DOCUMENT SEGMENT:
┄┄┄┄┄┄┄┄┄┄┄┄┄┄┄┄┄┄┄┄
Wednesday, March 7, 2018

Monday, March 5, 2018

Vehicle vs Building Results in Fire

No injuries reported after afternoon crash and fire

Rapid City, S.D. – Rapid City Firefighters battled a wind driven, natural gas fed fire at an East Rapid City grocery store earlier this afternoon. Just before 2:30 pm, firefighters from three Rapid City Fire Department stations responded to a report of a vehicle that hit the back of Fresh Start Neighborhood Market near the intersection of Elk Vale Road and Homestead Street. The vehicle was reported to be on fire. An additional alarm was struck and firefighters from the Rapid Valley Fire Department as well as an additional Rapid City Fire Department engine company were dispatched to the scene.

Above: A car on a trailer that became dislodged from the vehicle pulling it burns at the rear of the Fresh Start Neighborhood Market near the intersection of Elk Vale Road and Homestead Street.

 A trailer hauling a passenger car broke away from the pick-up that was pulling it, rolled down hill and into the back of the business. The collision resulted in serious damage to an electrical junction box. The collision caused the vehicle to catch fire. The resulting fire damaged the gas meter on the back of the building. That damage resulted in free flowing natural gas which accelerated the fire.  Smoke that was being pushed by sustained winds approaching 40 miles per hour began to fill the store as well as the adjoining liquor store and casino. Patrons and employees quickly evacuated the building. No one was injured as a result of the crash or during the evacuation.

Firefighters arriving on scene found heavy smoke conditions inside the store as well as outside of the building. They were able to stop fire from progressing into the building and were able to use large volumes of water to continue to cool the building and the surrounding area until the flow of natural gas could be stopped.

Above: Firefighters work to extinguish a vehicle fire and cool the area around a broken natural gas line at the rear of the Fresh Start Neighborhood Market near the intersection of Elk Vale Road and Homestead Street.

Because of the fire and the damage to the meter, Montana Dakota Utilities was forced to dig underground and clamp the gas line feeding the store in an area to the south of the building. This also resulted in a temporary disruption of service to nearby Black Hills Federal Credit Union. Once the flow of gas was stopped, firefighters were able to quickly extinguish the fire and mop up remaining hot spots. Once the store was ventilated, it was discovered no fire had extended inside the store. The store, however, did receive some smoke and water damage as a result of the incident. 

Above: Montana Dakota Utilities crew work to locate and access a natural gas line to help Rapid City Firefighters extinguish a natural gas fed fire at Fresh Start Neighborhood Market near the intersection of Elk Vale Road and Homestead Street.
┄┄┄┄┄┄┄┄┄┄┄┄┄┄┄┄┄┄┄┄
STATED PROBLEM: Reproduce word for word the passage of the grocery store fire report between "Wednesday, March 7, 2018" and "to the scene.", inclusive.

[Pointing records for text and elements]
┄┄┄┄┄┄┄┄┄┄┄┄┄┄┄┄┄┄┄┄
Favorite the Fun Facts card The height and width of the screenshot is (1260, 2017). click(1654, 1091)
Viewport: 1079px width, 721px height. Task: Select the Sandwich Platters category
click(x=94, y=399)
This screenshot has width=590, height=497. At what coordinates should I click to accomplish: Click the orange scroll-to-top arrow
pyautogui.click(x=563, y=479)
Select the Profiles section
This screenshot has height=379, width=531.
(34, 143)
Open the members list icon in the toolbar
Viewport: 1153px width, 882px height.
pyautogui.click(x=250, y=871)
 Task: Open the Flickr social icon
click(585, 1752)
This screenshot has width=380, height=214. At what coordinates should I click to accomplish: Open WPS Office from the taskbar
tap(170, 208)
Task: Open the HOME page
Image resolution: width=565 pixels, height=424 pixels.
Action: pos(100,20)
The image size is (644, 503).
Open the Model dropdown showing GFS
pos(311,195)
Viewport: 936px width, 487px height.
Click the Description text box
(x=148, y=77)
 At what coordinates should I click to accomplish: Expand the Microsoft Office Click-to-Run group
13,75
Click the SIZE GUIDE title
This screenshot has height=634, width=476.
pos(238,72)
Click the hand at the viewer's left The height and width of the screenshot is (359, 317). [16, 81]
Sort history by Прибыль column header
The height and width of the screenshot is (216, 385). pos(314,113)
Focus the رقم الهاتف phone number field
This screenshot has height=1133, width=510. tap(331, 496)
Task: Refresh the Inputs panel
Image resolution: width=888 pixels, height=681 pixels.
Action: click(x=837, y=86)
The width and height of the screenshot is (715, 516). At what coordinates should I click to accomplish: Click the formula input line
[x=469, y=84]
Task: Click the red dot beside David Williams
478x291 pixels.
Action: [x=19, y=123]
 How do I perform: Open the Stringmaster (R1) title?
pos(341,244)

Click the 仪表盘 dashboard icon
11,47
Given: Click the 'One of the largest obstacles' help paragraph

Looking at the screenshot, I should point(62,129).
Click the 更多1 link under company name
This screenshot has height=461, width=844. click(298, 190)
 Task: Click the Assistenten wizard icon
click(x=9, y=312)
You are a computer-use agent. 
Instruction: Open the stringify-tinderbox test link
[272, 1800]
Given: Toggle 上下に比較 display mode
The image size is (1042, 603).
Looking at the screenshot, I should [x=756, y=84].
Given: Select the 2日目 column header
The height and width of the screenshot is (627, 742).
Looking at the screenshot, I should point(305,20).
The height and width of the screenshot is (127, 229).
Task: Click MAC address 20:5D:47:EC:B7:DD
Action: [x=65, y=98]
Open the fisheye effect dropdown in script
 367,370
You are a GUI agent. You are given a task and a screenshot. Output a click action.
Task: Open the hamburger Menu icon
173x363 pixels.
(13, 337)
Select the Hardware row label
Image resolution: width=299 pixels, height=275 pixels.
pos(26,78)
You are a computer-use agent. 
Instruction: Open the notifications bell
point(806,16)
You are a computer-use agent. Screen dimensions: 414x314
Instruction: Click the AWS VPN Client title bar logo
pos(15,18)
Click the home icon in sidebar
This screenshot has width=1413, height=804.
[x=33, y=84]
┄┄┄┄┄┄┄┄┄┄┄┄┄┄┄┄┄┄┄┄
SOLUTION TO THE PROBLEM:
Wednesday, March 7, 2018

Monday, March 5, 2018

Vehicle vs Building Results in Fire

No injuries reported after afternoon crash and fire

Rapid City, S.D. – Rapid City Firefighters battled a wind driven, natural gas fed fire at an East Rapid City grocery store earlier this afternoon. Just before 2:30 pm, firefighters from three Rapid City Fire Department stations responded to a report of a vehicle that hit the back of Fresh Start Neighborhood Market near the intersection of Elk Vale Road and Homestead Street. The vehicle was reported to be on fire. An additional alarm was struck and firefighters from the Rapid Valley Fire Department as well as an additional Rapid City Fire Department engine company were dispatched to the scene.